Workload cluster releases for KVM

  • This release includes changes in calico and etcd that should lead to better performance.

    Change details

    calico 3.20.1

    Bug fixes

    • Updated ubi base images and CentOS repos to stop CVE false positives from being reported. node #1214
    • calico/node logs write to /var/log/calico within the container by default, in addition to stdout node #1134
    • Improve error message for conflicting routes in CNI plugin cni-plugin #1164
    • Bugfix: blackhole routing table with No-OIF / InterfaceNone-only is clobbering all other routes in the same routing table because if netlink.RT_FILTER_OIF is specified with a netlink.Route{LinkIndex: 0}, it will return all routes using the remaining applicable filter (netlink.RT_FILTER_TABLE / Table 254) link routes. felix #2995
    • Fix slow performance when updating a Kubernetes namespace when there are many Pods (and in turn, slow startup performance when there are many namespaces). felix #2967
    • Fixes a benign error caused by attempting to delete the same IPAMBlock twice. kube-controllers #822

    etcd 3.5.0

    etcd server

    • Fix corruption bug in defrag.
    • Fix quorum protection logic when promoting a learner.
    • Improve peer corruption checker to work when peer mTLS is enabled.
    • Log [CLIENT-PORT]/health check in server side.
    • Log successful etcd server-side health check in debug level.
    • Improve compaction performance when latest index is greater than 1-million.
    • Add log when etcdserver failed to apply command.
    • Improve count-only range performance.
    • Remove redundant storage restore operation to shorten the startup time.
    • Fix deadlock bug in mvcc.
    • Fix inconsistency between WAL and server snapshot.
    • Improve logging around snapshot send and receive.
    • Push down RangeOptions.limit argv into index tree to reduce memory overhead.
    • Improve runtime.FDUsage call pattern to reduce objects malloc of Memory Usage and CPU Usage.
    • Improve mvcc.watchResponse channel Memory Usage.
    • Log expensive request info in UnaryInterceptor.
    • Improve healthcheck by using v3 range request and its corresponding timeout.
    • Fix server panic in slow writes warnings.
    • Reduce around 30% memory allocation by logging range response size without marshal.

    kvm-operator 3.18.3

    • Fix calico mount errors

    kubernetes 1.21.5

    Feature

    • Kubernetes is now built with Golang 1.16.8 (#104906, [SIG Cloud Provider, Instrumentation, Release and Testing]

    Bug or Regression

    • Fix NodeAuthenticator tests in dualstack (#104840, [SIG Auth and Testing]
    • Fix: skip case sensitivity when checking Azure NSG rules fix: ensure InstanceShutdownByProviderID return false for creating Azure VMs (#104447, [SIG Cloud Provider]
    • Fixed occasional pod cgroup freeze when using cgroup v1 and systemd driver.
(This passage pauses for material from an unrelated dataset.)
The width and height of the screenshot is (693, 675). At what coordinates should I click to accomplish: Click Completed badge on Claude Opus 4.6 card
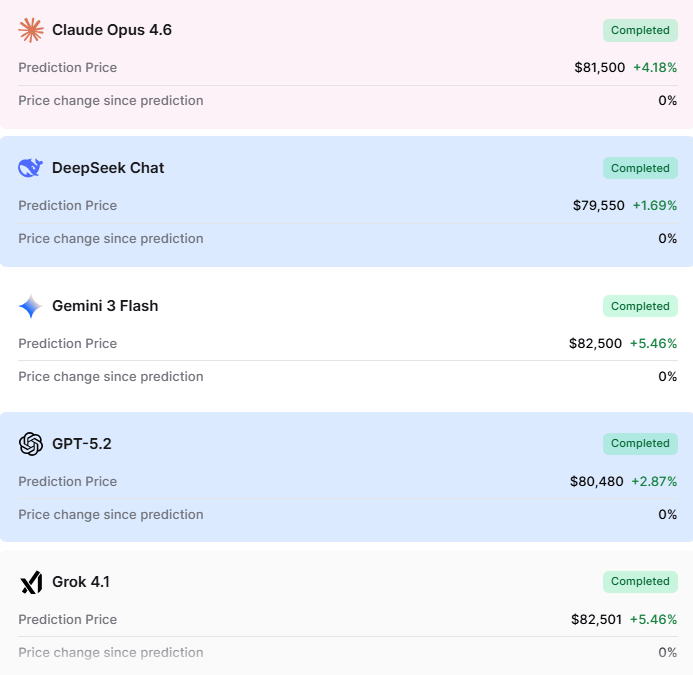[x=640, y=30]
Fixed “failed to create container … unit already exists” when using cgroup v1 and systemd driver. (#104530, [SIG CLI, Cloud Provider, Cluster Lifecycle, Instrumentation, Node, Storage and Testing]
    • Kube-proxy: delete stale conntrack UDP entries for loadbalancer ingress IP. (#104151, [SIG Network]
    • Metrics changes: Fix exposed buckets of scheduler_volume_scheduling_duration_seconds_bucket metric (#100720, [SIG Apps, Instrumentation, Scheduling and Storage]
    • Pass additional flags to subpath mount to avoid flakes in certain conditions (#104347, [SIG Storage]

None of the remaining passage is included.